A droite près de l’entrée de l’épicerie du Rhône, par-dessus l’oeil flamboyant et circulaire d’une lucarne, on peut lire cette inscription drolatique : « Crève la tôle ». Les lumières des vitrines ont fait oublier la dentelle de tessons apparue dans la verdeur des feuillages sur les clôtures des maisons voisines. Des reflets d’or pâle sur les carrosseries des voitures, qui passent comme des billes de lumière, endorment les sens. Des femmes comme de l’eau murmurent au pied des murs, mais leurs thèses déloyales, qu’inspire l’universel ennui, sont invalidées par les platanes en leur probité.
L’enseigne de l’épicerie du Rhône peinte aux couleurs jurant avec l’extérieur, criblées de taches de rouille, représente une scène étrange, ou, sur fond de campagne immense, les mains nues d’une fermière orientale, qui semble surgir d’une colline, laisse échapper vers les passants, des fruits et des légumes dégringolant du ciel.
L’employé assis sur une chaise derrière le comptoir au milieu d’un décor irresponsable, porte un complet sobre et l’on voit par-dessus le col roulé de son pull de laine blanc, une tête grise d’homme esquinté par les veilles et par le fracas du train qui passe derrière. Le regard nébuleux, il accomplit ses gestes avec raideur, rituellement, perdu dans cette nuit du délaissement. Et pourtant cette figure murée que la vie semble fuir, dans l’intervalle où se succèdent gestes et propos de circonstances avec l’autre employé, révèle cet écart qui l’a conduit jusqu’à ce bout du monde, dans une échoppe éloignée, où se dévoile à mesure une demeure plus vraie et qui est de pur mouvement.

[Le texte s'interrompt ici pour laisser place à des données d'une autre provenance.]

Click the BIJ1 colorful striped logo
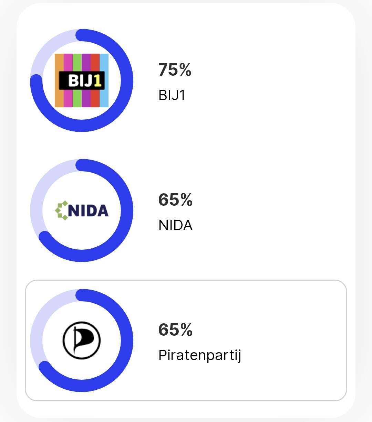Image resolution: width=372 pixels, height=422 pixels. (x=82, y=80)
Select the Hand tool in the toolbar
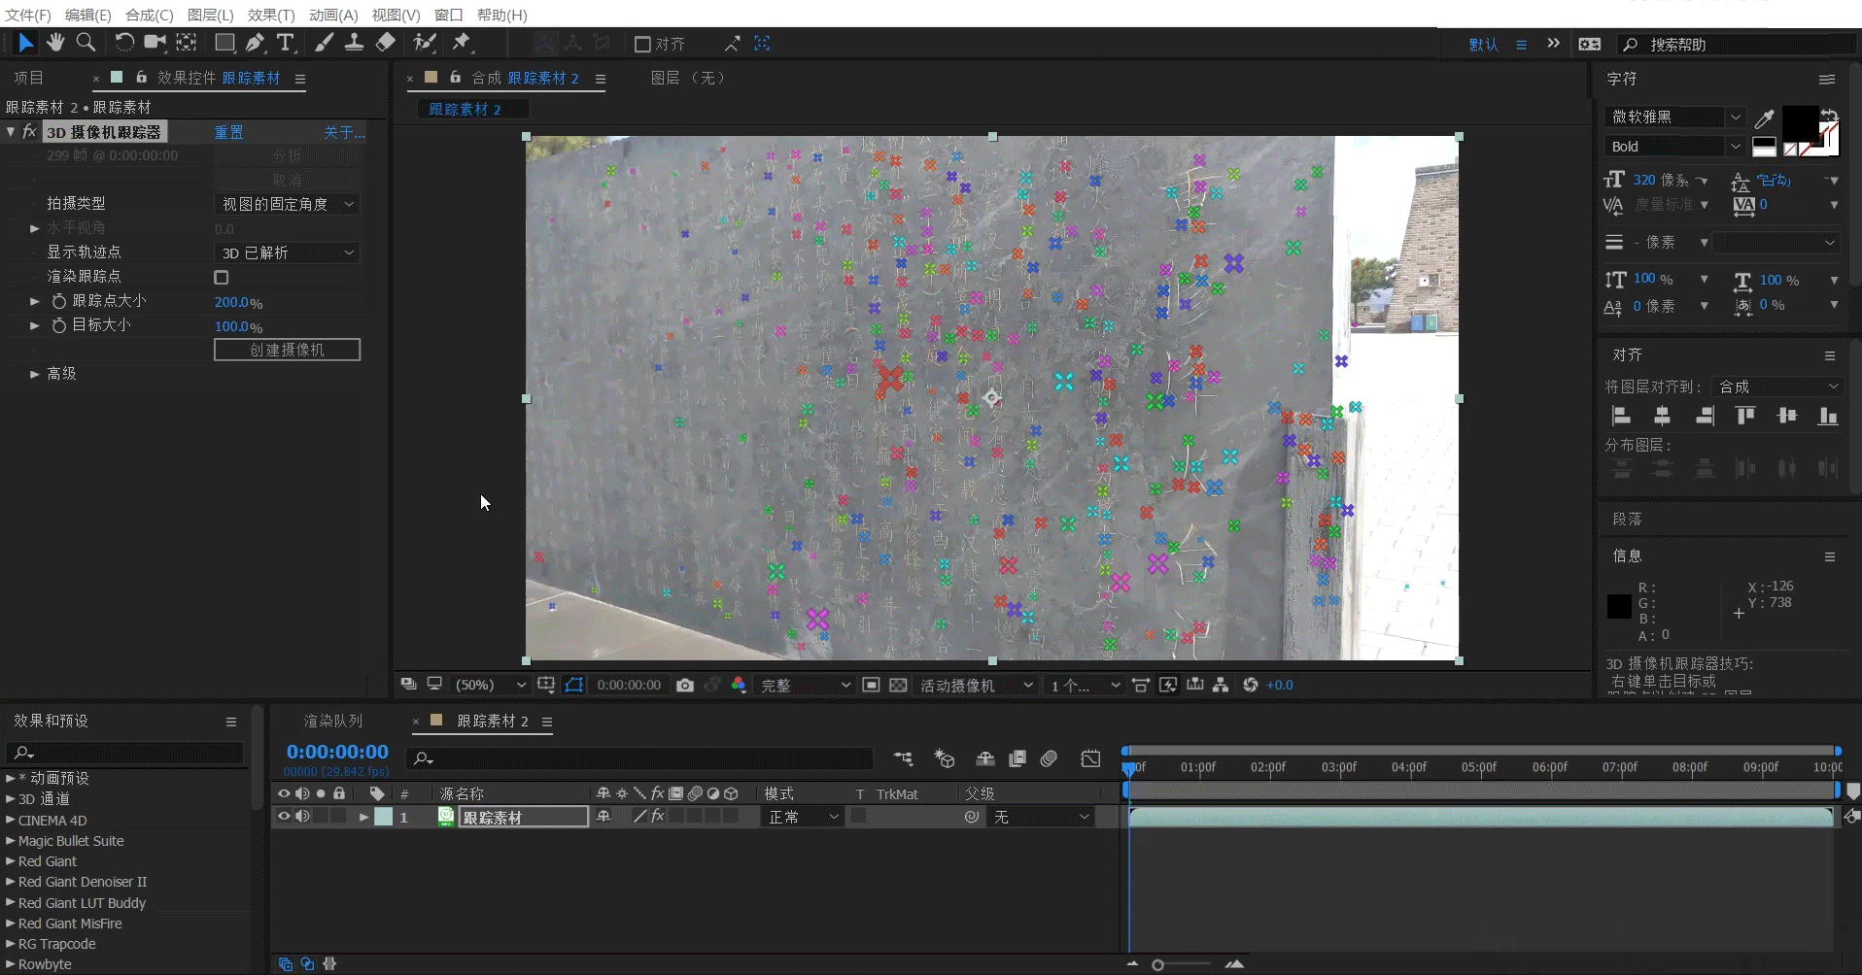The image size is (1862, 975). 55,43
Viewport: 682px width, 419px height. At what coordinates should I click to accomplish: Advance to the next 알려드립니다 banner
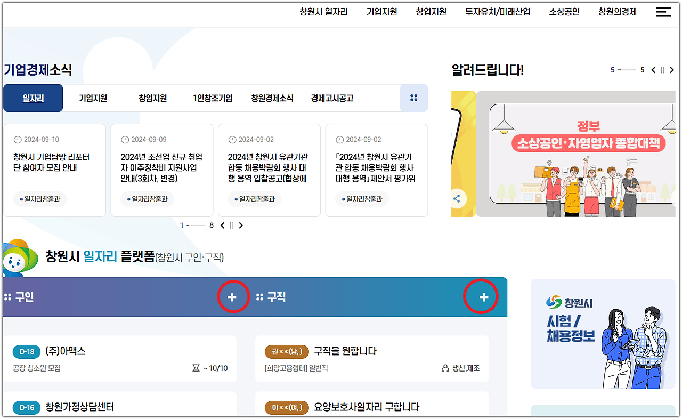click(x=672, y=69)
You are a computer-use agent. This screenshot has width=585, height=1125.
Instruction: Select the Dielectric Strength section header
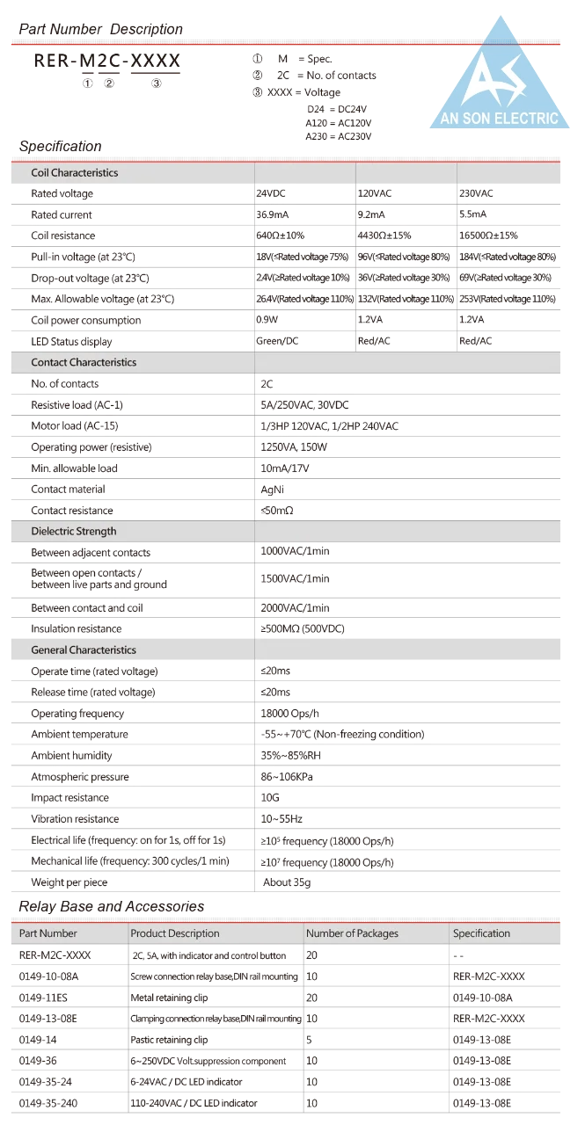pos(74,531)
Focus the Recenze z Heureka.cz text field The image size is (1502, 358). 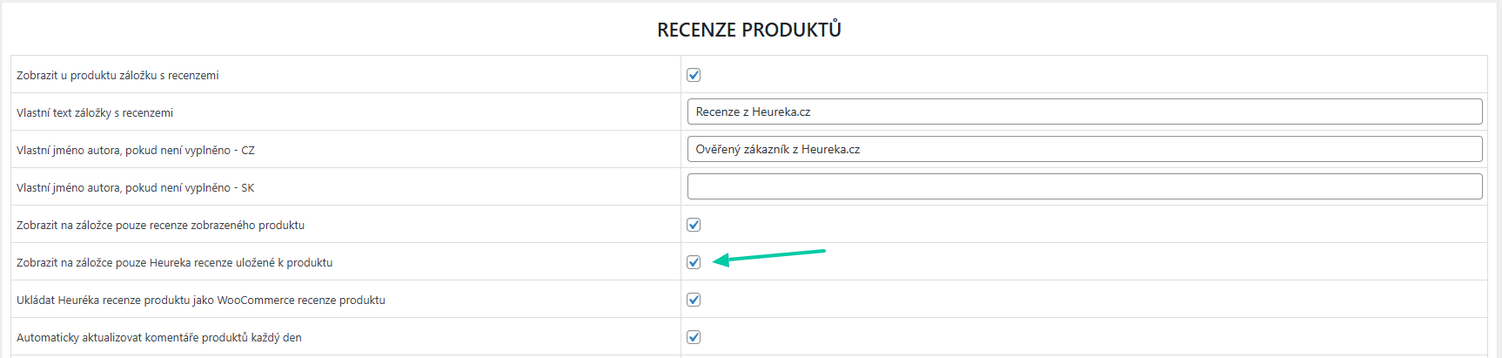[x=1084, y=111]
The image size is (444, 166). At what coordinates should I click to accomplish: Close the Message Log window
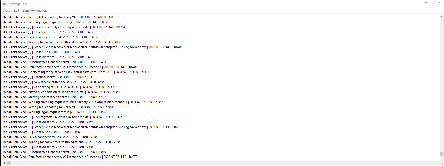(x=438, y=4)
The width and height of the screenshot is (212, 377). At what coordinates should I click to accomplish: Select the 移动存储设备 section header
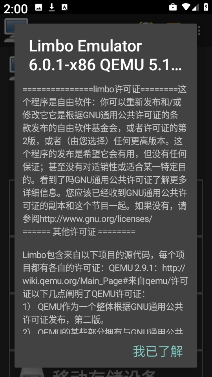(104, 373)
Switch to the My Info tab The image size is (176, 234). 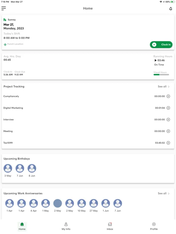click(x=66, y=226)
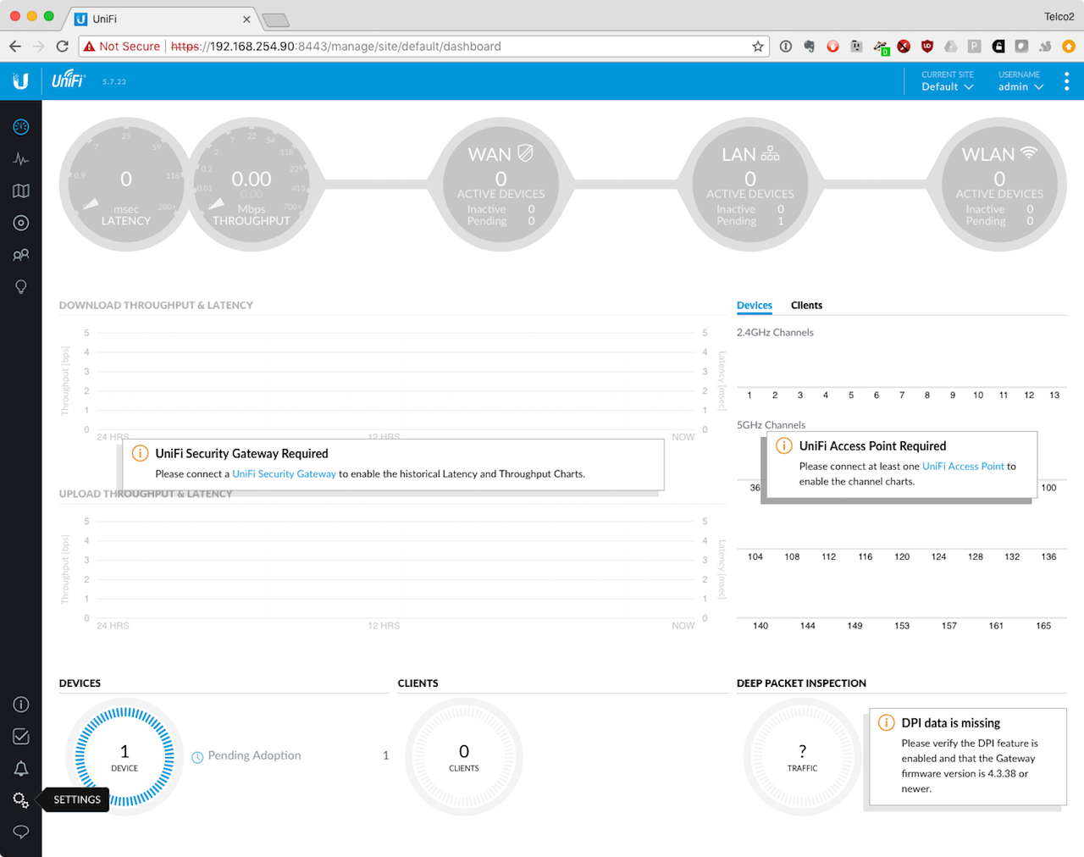Open chat via the speech bubble icon
1084x857 pixels.
[x=20, y=832]
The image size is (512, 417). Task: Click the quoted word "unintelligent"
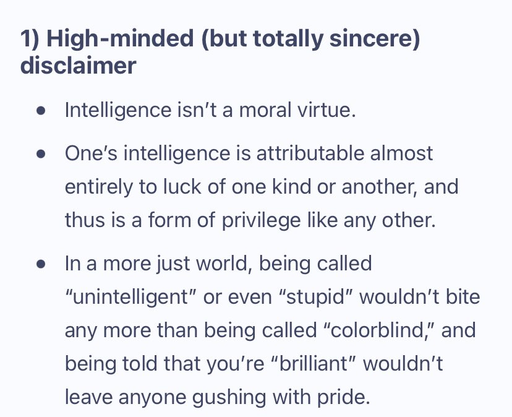[x=127, y=298]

Et cet intervalle exalte de nouveau comme jamais la belle matérialité de la bouteille qu’il glisse dans une poche de papier. « Ah si j’avais eu le temps, dit-il, j’aurais pu choisir… » et cette voix nocturne qui semble contenir le Ciel emplit tout ce fourbi d’épicerie d’une vague de sainteté. « Quand on n’a pas le temps, on est comme un mort ! il faut avoir de bons critères pour ne pas perdre son temps et choisir une bonne activité pour gagner sa vie… » « C’est vrai dis-je » ahuri.